Limitations and outlook

One limitation of this study is the unequal sample size of the groups depending on the recruitment of the patient’s data. In a future study, a larger and equal sample size is needed especially for the RS group. This study would be interesting to be multicentric in Germany, like for example the study of Bartzela et al., who evaluated radiographs of three Cleft Palate Centers [40]. However, patient recruitment will remain difficult as it depends on the prevalence of each craniofacial malformation. Furthermore, the TAC of the third molar could be included in future studies to determine a relationship between agenesis of the wisdom teeth, the remaining teeth in the dentition and, in addition, to the craniofacial disorder.
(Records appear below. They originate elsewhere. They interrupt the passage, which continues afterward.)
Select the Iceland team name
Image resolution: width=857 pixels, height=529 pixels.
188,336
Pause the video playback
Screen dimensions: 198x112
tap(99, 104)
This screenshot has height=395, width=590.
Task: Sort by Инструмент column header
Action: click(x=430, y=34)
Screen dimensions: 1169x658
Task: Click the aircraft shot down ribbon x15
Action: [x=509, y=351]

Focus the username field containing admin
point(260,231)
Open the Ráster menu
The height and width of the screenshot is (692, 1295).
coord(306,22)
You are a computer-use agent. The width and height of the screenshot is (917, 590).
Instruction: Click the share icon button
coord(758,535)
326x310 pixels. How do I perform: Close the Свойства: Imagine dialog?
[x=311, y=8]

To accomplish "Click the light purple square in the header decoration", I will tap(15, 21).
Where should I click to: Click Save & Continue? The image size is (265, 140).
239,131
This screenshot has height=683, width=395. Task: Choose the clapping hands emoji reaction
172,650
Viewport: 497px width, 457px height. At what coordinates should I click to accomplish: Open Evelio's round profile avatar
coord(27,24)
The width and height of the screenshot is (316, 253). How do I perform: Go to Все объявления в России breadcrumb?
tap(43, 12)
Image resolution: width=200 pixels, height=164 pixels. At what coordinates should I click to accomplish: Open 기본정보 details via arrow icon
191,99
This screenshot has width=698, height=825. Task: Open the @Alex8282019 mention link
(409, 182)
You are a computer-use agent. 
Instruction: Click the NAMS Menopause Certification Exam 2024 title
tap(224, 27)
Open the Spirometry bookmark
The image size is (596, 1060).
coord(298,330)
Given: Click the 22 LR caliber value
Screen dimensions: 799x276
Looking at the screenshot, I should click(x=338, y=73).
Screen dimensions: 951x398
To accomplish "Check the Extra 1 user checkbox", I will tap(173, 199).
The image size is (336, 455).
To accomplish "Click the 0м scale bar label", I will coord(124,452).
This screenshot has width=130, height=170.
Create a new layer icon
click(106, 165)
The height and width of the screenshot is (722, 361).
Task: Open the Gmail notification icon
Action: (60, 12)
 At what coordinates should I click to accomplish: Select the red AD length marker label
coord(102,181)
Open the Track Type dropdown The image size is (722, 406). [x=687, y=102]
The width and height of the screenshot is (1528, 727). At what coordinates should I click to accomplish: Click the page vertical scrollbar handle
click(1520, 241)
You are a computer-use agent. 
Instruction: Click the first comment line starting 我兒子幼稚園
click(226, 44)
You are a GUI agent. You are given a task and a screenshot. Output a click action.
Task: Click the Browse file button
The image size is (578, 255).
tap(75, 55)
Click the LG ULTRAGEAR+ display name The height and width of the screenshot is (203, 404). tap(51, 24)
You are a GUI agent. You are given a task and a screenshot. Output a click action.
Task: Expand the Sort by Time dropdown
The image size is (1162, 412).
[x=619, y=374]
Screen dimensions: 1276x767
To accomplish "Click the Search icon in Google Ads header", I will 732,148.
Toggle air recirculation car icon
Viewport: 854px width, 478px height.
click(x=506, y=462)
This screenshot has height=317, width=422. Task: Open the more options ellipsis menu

In a follow-up study, the angle of the inclination position and the location of the sector of the canine in the maxilla were evaluated in patients according to the same criteria as applied in the study presented here. This provided information about the displacement tendency of the canines, allowing orthodontic treatment to be adapted to the situation.

Conclusion

The data presented here showed a statistically significant higher prevalence of tooth agenesis in orthodontic patients with a non-syndromic craniofacial disorder than in patients without a craniofacial disorder. Eighteen different TAC code patterns were assessed in the group with craniofacial malformation and a total of fourteen were unique. The lateral incisors of the upper jaw were the most frequently absent tooth in this group. Male patients with craniofacial disorder showed a higher percentage of tooth agenesis than female. No tooth agenesis was found isolated in the lower jaw of patients with craniofacial disorder. The higher prevalence of tooth agenesis in patients with a craniofacial disorder is an important issue to consider when developing long-lasting and comprehensive interdisciplinary therapies.